§ **REQUIREMENT A**
According to the Digger Phelps coaching profile, what was his win-loss record at Fordham?
____ PAGE EXTRACT
Digger Phelps
Digger Phelps (born July 4, 1941)
Teams coached: Fordham Rams, Notre Dame Fighting Irish
Fordham record: 26-3 (.897)
Notre Dame record: 393-197 (.666)
Overall record: 419-200 (.677)
Career Accomplishments:
- NCAA National Championships: 0
- NCAA Tournament Appearances: 15 (1971, 1974, 1975, 1976, 1977, 1978, 1979, 1980, 1981, 1985, 1986, 1987, 1988, 1989, 1990)
- NCAA Tournament Sweet Sixteen: 8 (1971, 1974, 1975, 1976, 1978, 1979, 1981, 1987)
- NCAA Tournament Final Four: 1 (1978)
- NIT Championships: 0 (Runner-up in 1973, 1984)
- NIT Appearances: 3 (1973, 1983, 1984)
Awards:
- Sporting News Coach of the Year: 1 (1974)
- UPI Coach of the Year: 1 (1974)
Coaching Career (head coach, unless noted):
1971-1991 | Notre Dame |
1970-1971 | Fordham |
1966-1970 | Penn (asst) |
1963-1966 | Rider (grad. asst) |
Digger Phelps Facts
- Richard Frederick Phelps
- Born July 4, 1941
- Hometown: Beacon, New York
- Alma Mater: Rider College (BA, 1963)
________
____ RECORD SET
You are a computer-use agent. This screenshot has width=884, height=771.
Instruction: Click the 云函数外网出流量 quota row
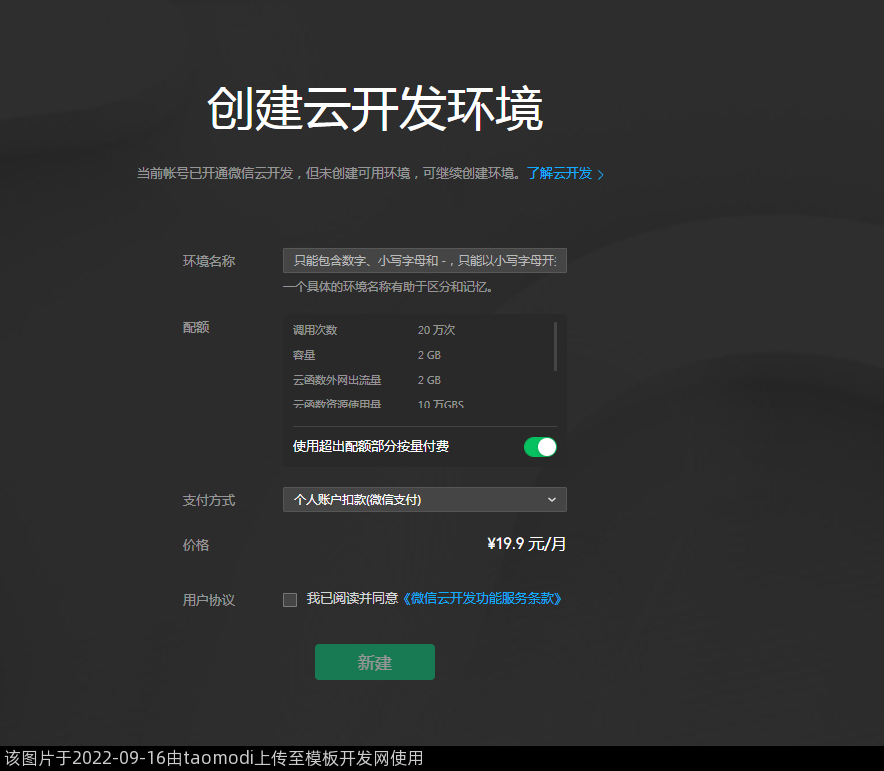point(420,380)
________
____ RECORD SET
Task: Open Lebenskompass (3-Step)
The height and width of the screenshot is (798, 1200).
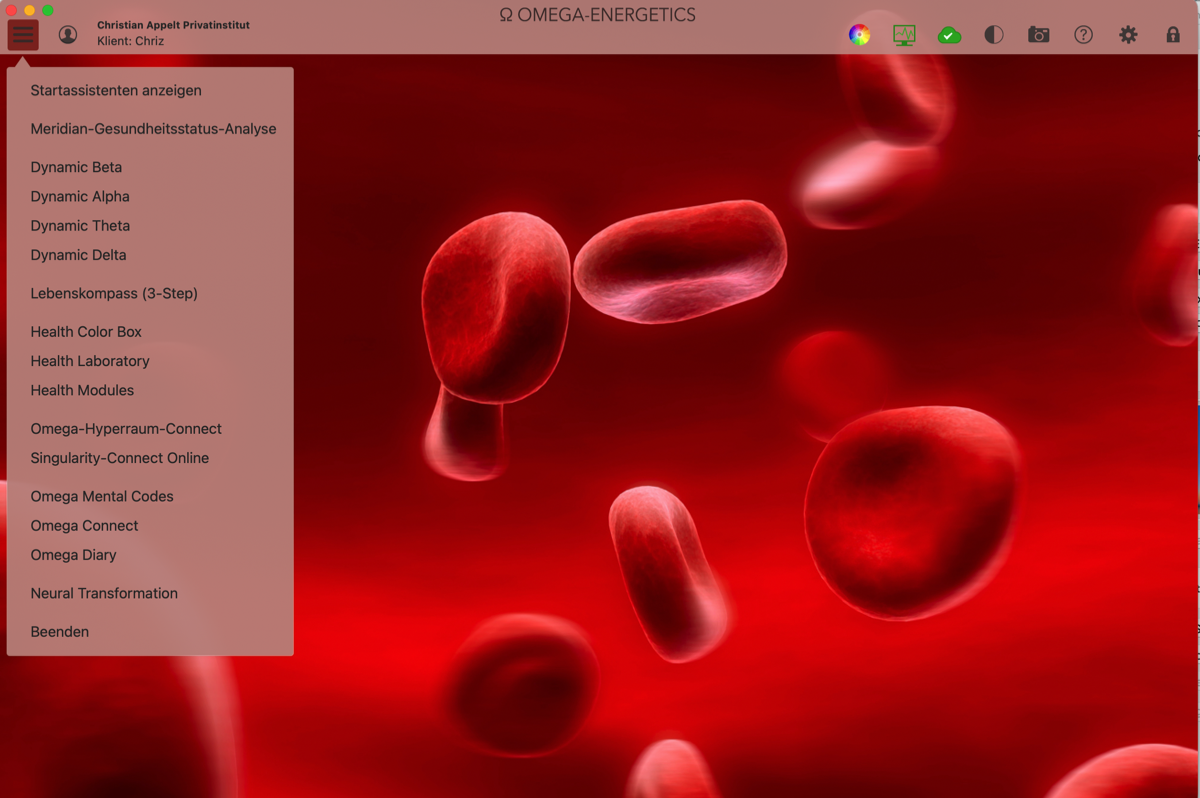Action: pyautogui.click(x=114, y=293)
________
§ **REQUIREMENT B**
In the entries, arrange the lines between the one holding "You are a computer-use" and the one holding "point(420,380)", inclusive, as a numbered list with blank lines omitted. Leave the pictures out.

§ **RIGHT ANSWER A**
26-3 (.897)

§ **RIGHT ANSWER B**
1. You are a computer-use agent. This screenshot has width=884, height=771.
2. Instruction: Click the 云函数外网出流量 quota row
3. point(420,380)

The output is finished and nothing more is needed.